## Exercise aim
Copy out the lines of the listing below word for word, starting at the line with "Click the Hosting Organization globe icon" and ending at the line with "[x=443, y=486]", both included.

## Supplied data
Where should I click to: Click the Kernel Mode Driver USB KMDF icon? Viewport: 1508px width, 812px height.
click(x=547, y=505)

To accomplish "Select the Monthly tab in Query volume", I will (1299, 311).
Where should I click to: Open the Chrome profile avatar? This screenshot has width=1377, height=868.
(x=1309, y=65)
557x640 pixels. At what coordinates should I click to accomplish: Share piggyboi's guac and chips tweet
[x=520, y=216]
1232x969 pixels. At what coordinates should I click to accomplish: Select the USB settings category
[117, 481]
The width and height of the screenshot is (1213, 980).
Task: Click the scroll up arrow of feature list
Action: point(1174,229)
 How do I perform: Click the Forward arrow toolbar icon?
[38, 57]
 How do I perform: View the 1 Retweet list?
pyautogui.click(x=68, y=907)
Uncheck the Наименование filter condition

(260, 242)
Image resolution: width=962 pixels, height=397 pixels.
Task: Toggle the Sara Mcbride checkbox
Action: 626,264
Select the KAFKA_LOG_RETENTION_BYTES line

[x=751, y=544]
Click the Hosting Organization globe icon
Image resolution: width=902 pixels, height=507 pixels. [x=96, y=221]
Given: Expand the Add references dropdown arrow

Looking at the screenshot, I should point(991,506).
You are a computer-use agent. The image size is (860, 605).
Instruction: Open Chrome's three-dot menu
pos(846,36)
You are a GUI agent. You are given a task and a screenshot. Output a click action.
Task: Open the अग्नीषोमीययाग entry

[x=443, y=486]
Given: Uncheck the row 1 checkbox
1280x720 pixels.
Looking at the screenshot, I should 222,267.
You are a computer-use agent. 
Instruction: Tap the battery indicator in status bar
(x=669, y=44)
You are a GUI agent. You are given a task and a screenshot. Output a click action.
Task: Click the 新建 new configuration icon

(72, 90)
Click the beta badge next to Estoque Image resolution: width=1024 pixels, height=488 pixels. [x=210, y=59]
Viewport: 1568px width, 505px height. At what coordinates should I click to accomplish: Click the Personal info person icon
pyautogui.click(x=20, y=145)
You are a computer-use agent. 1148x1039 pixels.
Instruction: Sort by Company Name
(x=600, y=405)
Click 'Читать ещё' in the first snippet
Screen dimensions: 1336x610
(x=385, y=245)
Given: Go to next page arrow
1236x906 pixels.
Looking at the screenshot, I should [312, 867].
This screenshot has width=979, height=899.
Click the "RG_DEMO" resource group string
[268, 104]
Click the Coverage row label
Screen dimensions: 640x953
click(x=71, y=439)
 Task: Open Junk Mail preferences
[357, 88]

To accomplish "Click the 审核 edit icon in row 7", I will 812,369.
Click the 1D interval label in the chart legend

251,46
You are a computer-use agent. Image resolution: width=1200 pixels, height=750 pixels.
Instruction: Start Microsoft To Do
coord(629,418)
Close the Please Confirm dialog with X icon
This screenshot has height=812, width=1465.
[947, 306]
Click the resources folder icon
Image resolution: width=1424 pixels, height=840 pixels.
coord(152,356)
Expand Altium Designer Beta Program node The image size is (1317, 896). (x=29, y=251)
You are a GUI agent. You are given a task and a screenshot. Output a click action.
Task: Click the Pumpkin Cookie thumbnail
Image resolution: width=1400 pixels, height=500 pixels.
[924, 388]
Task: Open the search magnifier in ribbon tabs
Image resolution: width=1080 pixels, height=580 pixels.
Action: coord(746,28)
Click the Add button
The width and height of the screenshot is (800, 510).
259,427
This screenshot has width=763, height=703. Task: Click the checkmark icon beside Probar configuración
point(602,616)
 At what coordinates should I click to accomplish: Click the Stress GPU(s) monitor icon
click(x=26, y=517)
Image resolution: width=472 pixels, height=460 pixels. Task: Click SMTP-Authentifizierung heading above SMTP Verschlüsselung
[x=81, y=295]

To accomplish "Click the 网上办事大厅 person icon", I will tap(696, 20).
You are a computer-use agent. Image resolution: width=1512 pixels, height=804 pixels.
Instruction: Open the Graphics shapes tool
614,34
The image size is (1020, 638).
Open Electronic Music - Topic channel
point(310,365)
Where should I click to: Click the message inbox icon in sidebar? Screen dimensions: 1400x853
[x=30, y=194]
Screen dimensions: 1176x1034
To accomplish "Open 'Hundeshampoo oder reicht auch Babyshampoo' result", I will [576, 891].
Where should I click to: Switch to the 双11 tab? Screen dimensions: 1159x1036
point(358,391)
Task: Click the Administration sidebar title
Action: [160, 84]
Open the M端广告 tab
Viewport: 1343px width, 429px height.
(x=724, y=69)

## Result for this exercise
Click the Hosting Organization globe icon
Image resolution: width=902 pixels, height=507 pixels. [x=96, y=221]
Given: Expand the Add references dropdown arrow

Looking at the screenshot, I should point(991,506).
You are a computer-use agent. The image size is (860, 605).
Instruction: Open Chrome's three-dot menu
pos(846,36)
You are a GUI agent. You are given a task and a screenshot. Output a click action.
Task: Open the अग्नीषोमीययाग entry

[x=443, y=486]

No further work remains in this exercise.